Exercise brief → From the entries, copy out every line in which the word "class" is found.

Input material →
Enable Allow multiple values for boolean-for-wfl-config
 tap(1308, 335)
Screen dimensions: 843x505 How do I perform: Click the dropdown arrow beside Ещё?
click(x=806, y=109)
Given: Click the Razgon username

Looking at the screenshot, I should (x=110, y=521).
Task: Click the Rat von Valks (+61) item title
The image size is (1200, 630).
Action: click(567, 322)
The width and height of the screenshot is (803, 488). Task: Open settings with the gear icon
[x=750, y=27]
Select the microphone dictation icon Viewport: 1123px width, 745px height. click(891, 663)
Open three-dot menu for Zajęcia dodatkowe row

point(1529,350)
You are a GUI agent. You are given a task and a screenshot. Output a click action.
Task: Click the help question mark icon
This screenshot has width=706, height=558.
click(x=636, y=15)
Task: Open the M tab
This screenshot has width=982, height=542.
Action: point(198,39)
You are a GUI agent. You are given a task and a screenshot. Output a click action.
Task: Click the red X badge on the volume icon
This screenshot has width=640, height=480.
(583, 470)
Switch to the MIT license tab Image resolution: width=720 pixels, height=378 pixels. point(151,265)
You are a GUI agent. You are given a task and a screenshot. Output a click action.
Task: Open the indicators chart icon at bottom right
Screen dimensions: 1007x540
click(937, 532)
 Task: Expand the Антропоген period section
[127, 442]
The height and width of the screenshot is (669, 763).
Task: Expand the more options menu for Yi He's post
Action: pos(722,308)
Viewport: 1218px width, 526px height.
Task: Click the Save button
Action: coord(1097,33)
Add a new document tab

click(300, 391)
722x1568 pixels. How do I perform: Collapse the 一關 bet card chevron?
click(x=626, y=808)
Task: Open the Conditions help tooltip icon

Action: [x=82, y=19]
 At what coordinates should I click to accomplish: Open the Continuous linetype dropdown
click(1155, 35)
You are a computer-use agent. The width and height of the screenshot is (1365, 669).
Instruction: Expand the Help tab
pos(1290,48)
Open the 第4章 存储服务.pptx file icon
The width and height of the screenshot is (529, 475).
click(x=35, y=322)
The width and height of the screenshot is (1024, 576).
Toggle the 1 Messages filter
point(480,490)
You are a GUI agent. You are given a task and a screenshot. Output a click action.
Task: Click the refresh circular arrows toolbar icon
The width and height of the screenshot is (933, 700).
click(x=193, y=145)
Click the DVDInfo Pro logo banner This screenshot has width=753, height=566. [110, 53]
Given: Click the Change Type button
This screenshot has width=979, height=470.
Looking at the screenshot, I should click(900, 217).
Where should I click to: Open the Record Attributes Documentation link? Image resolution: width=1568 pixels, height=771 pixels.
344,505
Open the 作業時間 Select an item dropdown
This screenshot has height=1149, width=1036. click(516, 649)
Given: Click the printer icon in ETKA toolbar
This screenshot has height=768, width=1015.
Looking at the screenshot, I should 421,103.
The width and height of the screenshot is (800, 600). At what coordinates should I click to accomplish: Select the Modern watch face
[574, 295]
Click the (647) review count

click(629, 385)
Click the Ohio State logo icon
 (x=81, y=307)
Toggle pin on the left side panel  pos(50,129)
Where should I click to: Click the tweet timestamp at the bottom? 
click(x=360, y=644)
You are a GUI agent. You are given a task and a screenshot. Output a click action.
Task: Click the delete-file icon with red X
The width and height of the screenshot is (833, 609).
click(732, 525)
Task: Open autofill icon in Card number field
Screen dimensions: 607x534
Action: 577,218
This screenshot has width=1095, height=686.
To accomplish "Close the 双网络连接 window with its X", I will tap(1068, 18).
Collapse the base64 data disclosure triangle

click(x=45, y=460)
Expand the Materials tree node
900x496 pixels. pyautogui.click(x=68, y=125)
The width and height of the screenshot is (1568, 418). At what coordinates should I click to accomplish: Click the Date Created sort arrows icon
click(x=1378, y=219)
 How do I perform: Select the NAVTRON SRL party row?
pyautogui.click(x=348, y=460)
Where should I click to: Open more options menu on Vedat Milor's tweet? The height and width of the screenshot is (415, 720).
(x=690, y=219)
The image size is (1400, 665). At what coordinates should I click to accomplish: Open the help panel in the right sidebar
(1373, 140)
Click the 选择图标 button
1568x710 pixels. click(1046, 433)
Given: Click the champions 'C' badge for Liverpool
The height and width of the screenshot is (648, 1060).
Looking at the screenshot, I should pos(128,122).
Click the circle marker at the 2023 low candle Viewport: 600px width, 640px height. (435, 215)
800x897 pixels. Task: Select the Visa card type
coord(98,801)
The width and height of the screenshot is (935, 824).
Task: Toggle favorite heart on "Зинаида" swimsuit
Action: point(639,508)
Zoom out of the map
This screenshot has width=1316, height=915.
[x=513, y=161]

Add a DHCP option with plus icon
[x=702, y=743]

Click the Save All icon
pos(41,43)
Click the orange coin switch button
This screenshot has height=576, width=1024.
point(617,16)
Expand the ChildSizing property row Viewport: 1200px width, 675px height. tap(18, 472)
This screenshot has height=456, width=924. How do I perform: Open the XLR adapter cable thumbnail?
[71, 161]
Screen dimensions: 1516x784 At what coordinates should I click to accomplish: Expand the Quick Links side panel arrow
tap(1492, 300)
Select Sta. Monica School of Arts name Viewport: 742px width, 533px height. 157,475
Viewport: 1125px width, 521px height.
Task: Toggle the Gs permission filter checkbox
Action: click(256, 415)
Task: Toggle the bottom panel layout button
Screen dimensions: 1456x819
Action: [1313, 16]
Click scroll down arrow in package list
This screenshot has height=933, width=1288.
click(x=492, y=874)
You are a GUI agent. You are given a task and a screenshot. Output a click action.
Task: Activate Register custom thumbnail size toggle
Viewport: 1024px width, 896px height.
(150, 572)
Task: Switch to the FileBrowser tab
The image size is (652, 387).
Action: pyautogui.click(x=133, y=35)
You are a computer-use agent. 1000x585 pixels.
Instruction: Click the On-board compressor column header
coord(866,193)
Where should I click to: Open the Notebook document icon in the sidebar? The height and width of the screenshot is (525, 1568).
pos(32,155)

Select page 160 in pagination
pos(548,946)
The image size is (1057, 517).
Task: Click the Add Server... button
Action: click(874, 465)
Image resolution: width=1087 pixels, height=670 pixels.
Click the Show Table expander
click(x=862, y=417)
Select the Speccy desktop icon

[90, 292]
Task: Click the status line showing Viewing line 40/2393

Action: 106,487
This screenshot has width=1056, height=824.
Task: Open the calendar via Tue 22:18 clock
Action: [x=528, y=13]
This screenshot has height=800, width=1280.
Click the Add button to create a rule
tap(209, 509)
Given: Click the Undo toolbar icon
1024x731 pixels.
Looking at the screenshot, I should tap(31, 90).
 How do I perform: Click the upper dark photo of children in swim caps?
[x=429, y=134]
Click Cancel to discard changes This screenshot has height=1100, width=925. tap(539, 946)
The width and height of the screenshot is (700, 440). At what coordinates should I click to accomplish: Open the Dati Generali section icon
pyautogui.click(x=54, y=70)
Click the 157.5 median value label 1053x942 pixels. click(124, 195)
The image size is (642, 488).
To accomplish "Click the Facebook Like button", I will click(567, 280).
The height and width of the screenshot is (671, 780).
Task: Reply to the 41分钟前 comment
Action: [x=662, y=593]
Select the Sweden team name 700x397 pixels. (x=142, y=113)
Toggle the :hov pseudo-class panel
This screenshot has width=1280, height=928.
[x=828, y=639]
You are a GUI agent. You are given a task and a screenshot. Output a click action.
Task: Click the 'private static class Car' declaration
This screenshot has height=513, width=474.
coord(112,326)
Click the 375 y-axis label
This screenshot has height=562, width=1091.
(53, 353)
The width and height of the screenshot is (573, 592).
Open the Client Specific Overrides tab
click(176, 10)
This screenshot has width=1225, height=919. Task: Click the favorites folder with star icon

Solution to the exercise →
Toggle the :hov pseudo-class panel
Task: Click the 'private static class Car' declaration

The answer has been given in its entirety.